══ Recorded information

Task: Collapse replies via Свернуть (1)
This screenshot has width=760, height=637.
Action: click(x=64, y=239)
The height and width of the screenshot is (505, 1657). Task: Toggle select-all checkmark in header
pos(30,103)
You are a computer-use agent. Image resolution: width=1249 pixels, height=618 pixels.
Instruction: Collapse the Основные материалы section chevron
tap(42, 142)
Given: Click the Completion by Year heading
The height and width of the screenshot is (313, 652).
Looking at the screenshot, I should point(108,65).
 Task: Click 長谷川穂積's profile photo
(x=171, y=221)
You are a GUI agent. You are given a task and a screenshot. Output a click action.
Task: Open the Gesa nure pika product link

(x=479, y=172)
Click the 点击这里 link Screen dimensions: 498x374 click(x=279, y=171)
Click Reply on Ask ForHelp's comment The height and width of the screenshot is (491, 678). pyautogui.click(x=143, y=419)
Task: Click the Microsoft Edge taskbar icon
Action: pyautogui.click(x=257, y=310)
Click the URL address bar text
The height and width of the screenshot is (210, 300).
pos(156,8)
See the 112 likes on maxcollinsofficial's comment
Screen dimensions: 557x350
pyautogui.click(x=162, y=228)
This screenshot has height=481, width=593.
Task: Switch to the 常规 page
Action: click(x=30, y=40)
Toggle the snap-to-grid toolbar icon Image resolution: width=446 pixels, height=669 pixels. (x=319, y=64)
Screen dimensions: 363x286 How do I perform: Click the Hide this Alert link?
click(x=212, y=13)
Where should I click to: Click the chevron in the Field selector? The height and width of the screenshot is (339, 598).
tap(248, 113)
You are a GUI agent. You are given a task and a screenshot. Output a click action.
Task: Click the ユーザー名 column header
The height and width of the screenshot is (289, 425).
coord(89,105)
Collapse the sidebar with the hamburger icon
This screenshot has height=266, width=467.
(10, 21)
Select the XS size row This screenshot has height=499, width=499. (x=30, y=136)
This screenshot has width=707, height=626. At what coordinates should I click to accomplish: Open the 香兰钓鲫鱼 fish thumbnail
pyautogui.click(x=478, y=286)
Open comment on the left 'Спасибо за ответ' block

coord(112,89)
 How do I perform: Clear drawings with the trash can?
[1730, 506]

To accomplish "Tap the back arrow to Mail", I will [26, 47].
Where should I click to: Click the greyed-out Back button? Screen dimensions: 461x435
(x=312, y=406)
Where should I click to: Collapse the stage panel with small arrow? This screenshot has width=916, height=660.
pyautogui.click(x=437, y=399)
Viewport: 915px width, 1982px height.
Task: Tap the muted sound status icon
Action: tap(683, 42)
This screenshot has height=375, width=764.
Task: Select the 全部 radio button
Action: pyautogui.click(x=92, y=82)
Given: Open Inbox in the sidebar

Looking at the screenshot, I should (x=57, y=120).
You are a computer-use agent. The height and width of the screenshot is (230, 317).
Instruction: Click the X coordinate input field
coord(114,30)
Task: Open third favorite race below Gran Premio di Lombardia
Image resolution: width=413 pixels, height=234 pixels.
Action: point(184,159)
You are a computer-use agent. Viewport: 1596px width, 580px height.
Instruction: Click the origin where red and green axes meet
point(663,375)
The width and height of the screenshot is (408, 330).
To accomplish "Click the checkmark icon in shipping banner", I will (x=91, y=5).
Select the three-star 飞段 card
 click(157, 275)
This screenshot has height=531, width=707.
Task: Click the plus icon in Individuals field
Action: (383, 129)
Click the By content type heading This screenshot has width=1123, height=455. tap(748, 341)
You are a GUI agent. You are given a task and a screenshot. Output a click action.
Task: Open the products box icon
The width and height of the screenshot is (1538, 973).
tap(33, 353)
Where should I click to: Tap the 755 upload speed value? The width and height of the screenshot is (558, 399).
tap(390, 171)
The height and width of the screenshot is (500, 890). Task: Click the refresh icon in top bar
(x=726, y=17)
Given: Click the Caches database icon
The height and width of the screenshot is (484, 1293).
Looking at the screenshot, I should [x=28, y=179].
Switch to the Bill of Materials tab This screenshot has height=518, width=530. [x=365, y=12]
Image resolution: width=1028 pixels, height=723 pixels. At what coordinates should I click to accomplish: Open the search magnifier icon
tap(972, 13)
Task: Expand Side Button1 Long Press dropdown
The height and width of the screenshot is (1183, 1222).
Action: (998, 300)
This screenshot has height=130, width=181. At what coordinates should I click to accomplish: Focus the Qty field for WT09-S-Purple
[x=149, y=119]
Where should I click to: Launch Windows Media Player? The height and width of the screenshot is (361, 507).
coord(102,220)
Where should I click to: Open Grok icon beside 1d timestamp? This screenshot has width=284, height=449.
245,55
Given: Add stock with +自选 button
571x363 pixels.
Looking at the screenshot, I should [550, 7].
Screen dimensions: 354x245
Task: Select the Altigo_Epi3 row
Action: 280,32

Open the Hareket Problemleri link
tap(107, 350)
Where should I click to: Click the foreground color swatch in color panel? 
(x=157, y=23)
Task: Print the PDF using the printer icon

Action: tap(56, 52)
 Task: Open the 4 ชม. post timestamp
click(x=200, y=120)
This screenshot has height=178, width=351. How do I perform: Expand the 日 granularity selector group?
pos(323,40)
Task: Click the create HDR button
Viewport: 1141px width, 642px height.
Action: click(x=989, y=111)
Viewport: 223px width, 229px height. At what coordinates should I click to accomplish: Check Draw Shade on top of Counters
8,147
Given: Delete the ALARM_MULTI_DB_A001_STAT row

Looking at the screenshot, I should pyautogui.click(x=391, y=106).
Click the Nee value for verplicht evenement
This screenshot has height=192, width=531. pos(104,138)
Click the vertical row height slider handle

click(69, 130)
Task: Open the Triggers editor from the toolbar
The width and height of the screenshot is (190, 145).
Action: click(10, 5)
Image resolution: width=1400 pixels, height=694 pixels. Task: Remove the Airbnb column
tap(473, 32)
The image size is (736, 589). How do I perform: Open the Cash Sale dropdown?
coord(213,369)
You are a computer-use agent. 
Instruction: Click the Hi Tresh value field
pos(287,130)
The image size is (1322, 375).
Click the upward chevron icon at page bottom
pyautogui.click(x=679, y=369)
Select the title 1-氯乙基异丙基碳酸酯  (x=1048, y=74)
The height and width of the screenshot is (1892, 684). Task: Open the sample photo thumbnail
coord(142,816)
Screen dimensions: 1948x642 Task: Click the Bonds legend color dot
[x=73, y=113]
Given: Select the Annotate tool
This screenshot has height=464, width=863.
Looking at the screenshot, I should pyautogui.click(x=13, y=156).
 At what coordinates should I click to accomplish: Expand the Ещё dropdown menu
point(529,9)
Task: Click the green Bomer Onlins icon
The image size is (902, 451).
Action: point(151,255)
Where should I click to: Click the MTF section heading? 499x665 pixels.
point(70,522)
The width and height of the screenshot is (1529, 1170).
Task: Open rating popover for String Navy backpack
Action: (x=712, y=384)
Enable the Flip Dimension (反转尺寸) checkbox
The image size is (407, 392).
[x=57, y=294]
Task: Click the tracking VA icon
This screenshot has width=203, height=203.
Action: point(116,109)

════

▶ [Directions for this task]:
Scan the records for the word "will" and copy every line where it is found.

▶ [Response for this exercise]:
To accomplish "Tap the back arrow to Mail", I will [26, 47].
To accomplish "Click the checkmark icon in shipping banner", I will (x=91, y=5).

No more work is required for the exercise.